But the Commission has left the door open to technical membership for a period shorter than the two years mentioned in the Maastricht Treaty, saying that exchange rate stability is the key. A revamped ERM is set to be launched next January.
In its definitive recommendation on economic convergence of the countries fit to join EMU in the 1999 first wave, the Commission ruled out Sweden - which has never been a member of the ERM and which has experienced major fluctuations against the ERM currencies.
But the Commission recommended that Italy and Finland, who only joined the ERM in November 1996 and October 1996 respectively, and therefore do not strictly fulfil the membership criterion, should be admitted.
Clearly the onus would still be on Britain to ensure sterling shadowed the euro after its launch and to find a way of demonstrating stability without being in the new currency grid. The Treasury repeated yesterday the insistence of Gordon Brown, the Chancellor, that Britain has "no intention" of rejoining the ERM.
That aside, the budgetary position of the UK and its performance on inflation would qualify Britain for membership.

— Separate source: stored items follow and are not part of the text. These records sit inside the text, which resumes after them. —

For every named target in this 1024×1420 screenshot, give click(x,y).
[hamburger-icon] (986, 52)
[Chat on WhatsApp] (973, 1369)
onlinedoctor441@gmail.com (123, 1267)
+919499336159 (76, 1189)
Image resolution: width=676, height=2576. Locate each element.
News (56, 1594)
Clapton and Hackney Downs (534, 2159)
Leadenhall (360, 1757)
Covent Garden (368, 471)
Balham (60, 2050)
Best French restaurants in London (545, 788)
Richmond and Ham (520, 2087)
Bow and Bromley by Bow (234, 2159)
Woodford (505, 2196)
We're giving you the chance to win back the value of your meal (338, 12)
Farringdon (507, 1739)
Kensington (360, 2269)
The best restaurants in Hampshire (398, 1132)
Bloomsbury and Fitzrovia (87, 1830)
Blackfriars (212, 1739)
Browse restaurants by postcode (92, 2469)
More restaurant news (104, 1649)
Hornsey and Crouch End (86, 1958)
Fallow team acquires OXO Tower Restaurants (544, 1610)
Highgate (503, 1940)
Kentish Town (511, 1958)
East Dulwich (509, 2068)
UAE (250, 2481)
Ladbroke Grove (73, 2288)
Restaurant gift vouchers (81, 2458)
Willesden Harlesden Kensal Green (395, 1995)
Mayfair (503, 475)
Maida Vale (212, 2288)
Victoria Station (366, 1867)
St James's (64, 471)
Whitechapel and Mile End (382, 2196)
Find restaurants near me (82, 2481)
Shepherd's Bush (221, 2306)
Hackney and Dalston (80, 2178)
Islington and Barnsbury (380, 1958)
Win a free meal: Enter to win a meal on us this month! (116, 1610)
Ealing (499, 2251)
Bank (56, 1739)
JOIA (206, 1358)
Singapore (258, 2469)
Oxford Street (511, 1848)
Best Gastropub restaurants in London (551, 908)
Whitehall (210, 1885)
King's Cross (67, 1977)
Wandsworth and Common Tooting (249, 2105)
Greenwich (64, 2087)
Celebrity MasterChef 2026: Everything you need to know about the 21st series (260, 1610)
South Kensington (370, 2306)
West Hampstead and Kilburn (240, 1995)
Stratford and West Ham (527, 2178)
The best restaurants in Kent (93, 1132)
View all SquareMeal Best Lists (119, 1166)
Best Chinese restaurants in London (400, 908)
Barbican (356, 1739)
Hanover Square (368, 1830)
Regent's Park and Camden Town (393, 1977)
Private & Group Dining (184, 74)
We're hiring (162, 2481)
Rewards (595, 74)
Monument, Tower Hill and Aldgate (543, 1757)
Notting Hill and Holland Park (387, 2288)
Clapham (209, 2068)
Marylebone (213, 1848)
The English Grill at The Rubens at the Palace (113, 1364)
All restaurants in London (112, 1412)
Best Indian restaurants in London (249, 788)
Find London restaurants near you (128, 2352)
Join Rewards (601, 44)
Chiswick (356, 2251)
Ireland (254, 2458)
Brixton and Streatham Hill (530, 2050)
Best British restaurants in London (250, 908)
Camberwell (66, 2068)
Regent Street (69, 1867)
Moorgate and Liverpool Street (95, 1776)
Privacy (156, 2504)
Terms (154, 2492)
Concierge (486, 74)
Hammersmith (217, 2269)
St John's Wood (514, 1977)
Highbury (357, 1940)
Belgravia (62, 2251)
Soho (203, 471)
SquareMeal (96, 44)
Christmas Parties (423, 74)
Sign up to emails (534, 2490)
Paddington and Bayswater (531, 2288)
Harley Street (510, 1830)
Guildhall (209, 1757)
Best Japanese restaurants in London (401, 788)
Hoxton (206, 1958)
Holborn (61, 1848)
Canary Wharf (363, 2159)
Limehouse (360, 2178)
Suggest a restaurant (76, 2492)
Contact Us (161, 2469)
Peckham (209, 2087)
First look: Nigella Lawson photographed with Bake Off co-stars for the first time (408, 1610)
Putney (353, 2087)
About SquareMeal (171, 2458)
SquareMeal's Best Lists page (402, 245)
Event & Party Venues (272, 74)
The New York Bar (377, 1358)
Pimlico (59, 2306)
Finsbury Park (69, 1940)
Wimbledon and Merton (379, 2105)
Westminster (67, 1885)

The Commission's spring economic forecasts also show Government borrowing as a percentage of gross domestic product is expected to fall this year to 0.6 per cent, down from 1.9 per cent in 1997, due to the windfall tax on the profits of privatised utilities.
The Commission forecasts the deficit will fall again in 1999 to 0.3 per cent. It warns that because the bulk of the revenue from the windfall tax will not be spent until after 1998, the positive effect on the deficit will begin to unwind as revenues are spent.
Britain is one of only four members whose debt is below the 60 per cent of GDP target set by the treaty. The spring forecasts put the British debt to GDP ratio at 52.3 per cent this year falling to 50.9 per cent next year.